Given information:
++++++++++

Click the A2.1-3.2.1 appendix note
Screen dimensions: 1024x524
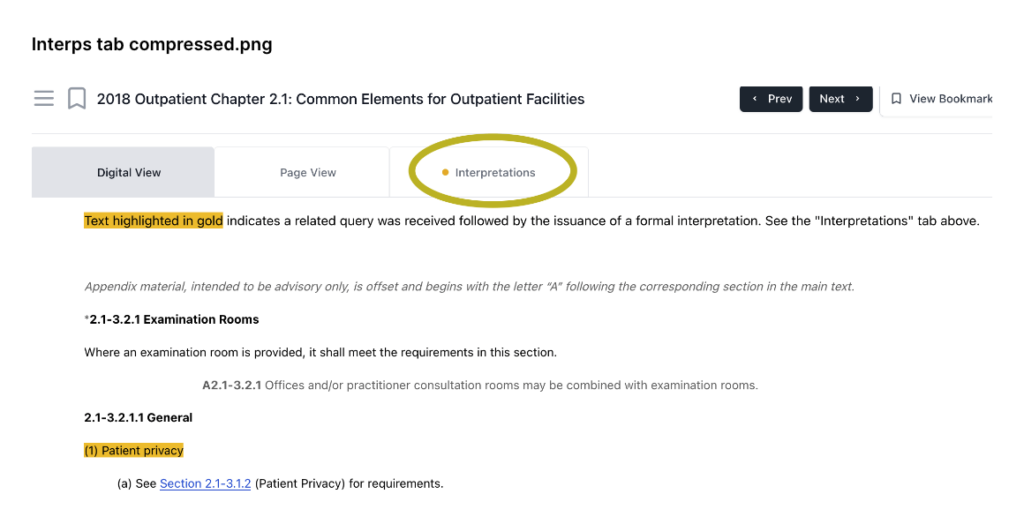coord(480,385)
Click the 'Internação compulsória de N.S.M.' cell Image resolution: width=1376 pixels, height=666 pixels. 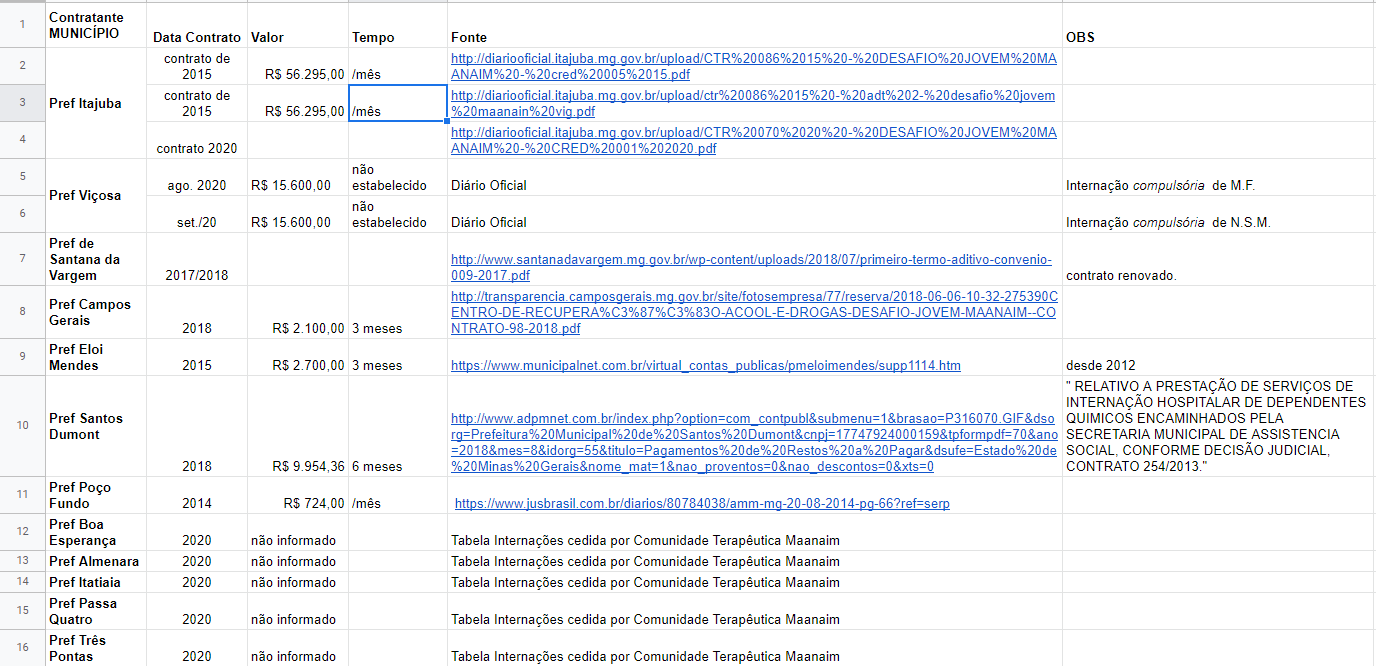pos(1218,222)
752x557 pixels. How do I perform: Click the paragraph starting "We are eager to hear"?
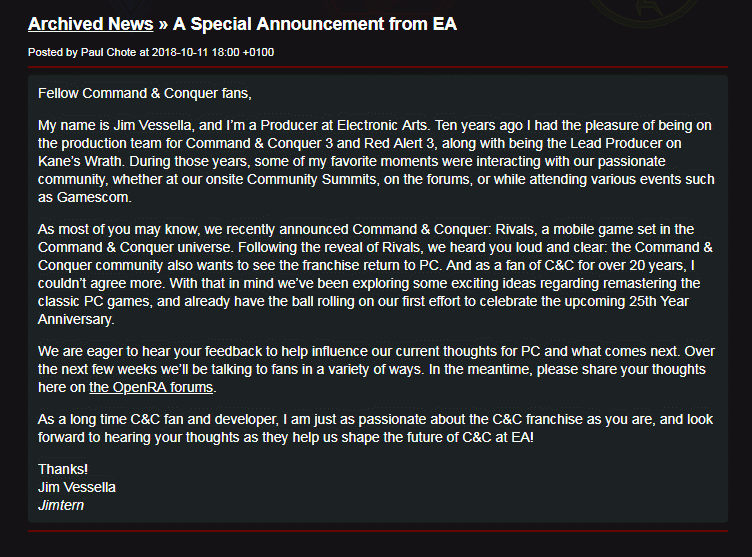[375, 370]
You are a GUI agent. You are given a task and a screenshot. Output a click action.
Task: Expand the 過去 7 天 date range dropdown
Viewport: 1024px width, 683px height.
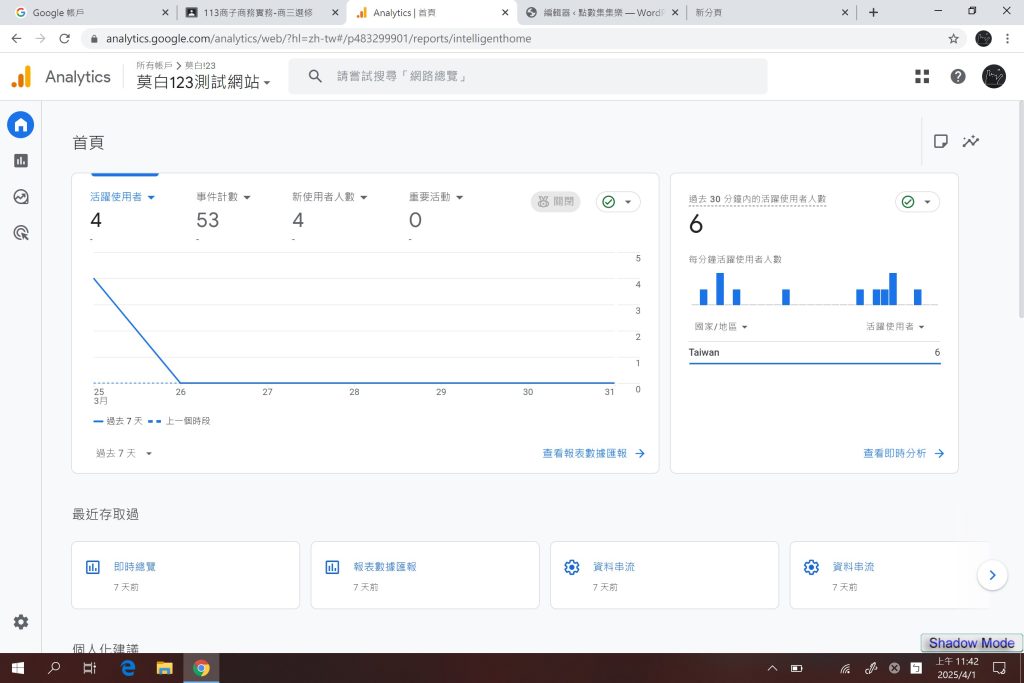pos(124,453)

++++++++++

Challenge: Output everything above from the line containing "752x557 pixels. How" down to the last line, with both ends included, exactly as they appear, leaving out the pictures.

Finished task:
752x557 pixels. How do I perform: Click the paragraph starting "We are eager to hear"?
[375, 370]
You are a GUI agent. You are given a task and a screenshot. Output a click action.
Task: Expand the 過去 7 天 date range dropdown
Viewport: 1024px width, 683px height.
pos(124,453)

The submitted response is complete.